Answer
- Recurrence \(a_k = 2\,a_{k-1} + 3\,a_{k-2}\).
- Characteristic equation: \(t^2 - 2t - 3=0\).
- Roots: \(t=3\) or \(t=-1\).
- General form: \(a_k = A\,3^k + B\,(-1)^k\).
- With \(a_0=1, a_1=2\), we get \(a_k = \tfrac{3}{4}\,3^k + \tfrac{1}{4}\,(-1)^k.\)
Work Step by Step
## General Background: Characteristic‐Equation Method
For a second‐order linear recurrence of the form
\[
x_k \;=\; A\,x_{k-1} \;+\; B\,x_{k-2},
\]
we look for solutions of the form \(x_k = t^k\). Substituting \(t^k\) into the recurrence and dividing by \(t^{k-2}\) (assuming \(t\neq 0\)) yields the **characteristic equation**:
\[
t^2 \;=\; A\,t \;+\; B,
\quad\text{i.e.}\quad
t^2 - A\,t - B = 0.
\]
Its two roots \(r_1,r_2\) (which might be equal) give the **general homogeneous solution**:
\[
x_k \;=\; \alpha\,r_1^k \;+\; \beta\,r_2^k.
\]
Then the initial conditions determine the constants \(\alpha,\beta\).
---
## The Recurrence \(a_k = 2\,a_{k-1} + 3\,a_{k-2}\)
### (a) Find all possible \(t\) so that \(t^n\) is a solution
1. Write the characteristic equation by setting \(a_k = t^k\):
\[
t^k = 2\,t^{k-1} + 3\,t^{k-2}.
\]
Divide by \(t^{k-2}\) (assuming \(t \neq 0\)):
\[
t^2 = 2\,t + 3.
\]
Hence the characteristic equation is
\[
t^2 - 2\,t - 3 = 0.
\]
2. Factor or use the quadratic formula:
\[
(t - 3)(t + 1) = 0
\quad\Longrightarrow\quad
t = 3 \quad\text{or}\quad t = -1.
\]
So the two possible values of \(t\) are \(3\) and \(-1\).

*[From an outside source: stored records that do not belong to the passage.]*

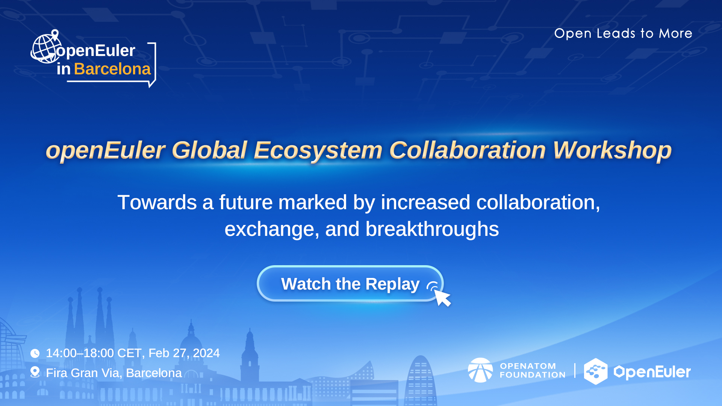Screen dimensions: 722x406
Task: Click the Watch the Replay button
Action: pos(350,284)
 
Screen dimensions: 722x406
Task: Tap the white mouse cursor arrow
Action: pos(442,297)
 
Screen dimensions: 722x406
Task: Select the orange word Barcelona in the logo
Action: pos(112,69)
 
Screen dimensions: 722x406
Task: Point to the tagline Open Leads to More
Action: pos(623,33)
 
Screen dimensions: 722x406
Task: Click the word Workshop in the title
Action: pos(612,150)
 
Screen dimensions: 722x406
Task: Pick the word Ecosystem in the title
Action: pos(318,150)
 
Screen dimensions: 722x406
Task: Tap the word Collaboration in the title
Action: pos(467,150)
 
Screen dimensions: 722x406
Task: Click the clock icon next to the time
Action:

### (b) Given \(a_0 = 1\) and \(a_1 = 2\), find a closed‐form formula
From the theory, the general solution is
\[
a_k = A \, 3^k \;+\; B \, (-1)^k,
\]
for some constants \(A,B\). Use the initial conditions:
1. **\(k=0\)**:
\[
a_0 = 1 \;=\; A\,3^0 + B\,(-1)^0 = A + B.
\]
So \(A + B = 1.\)
2. **\(k=1\)**:
\[
a_1 = 2 \;=\; A\,3^1 + B\,(-1)^1 = 3A - B.
\]
So \(3A - B = 2.\)
Solve simultaneously:
- From \(A + B = 1\), we get \(B = 1 - A\).
- Substitute into \(3A - B = 2\):
\[
3A - (1 - A) = 2
\quad\Longrightarrow\quad
3A - 1 + A = 2
\quad\Longrightarrow\quad
4A = 3
\quad\Longrightarrow\quad
A = \tfrac{3}{4}.
\]
Then \(B = 1 - \tfrac{3}{4} = \tfrac{1}{4}.\)
Hence
\[
\boxed{a_k = \frac{3}{4}\,3^k \;+\; \frac{1}{4}\,(-1)^k,\quad k\ge 0.}
\]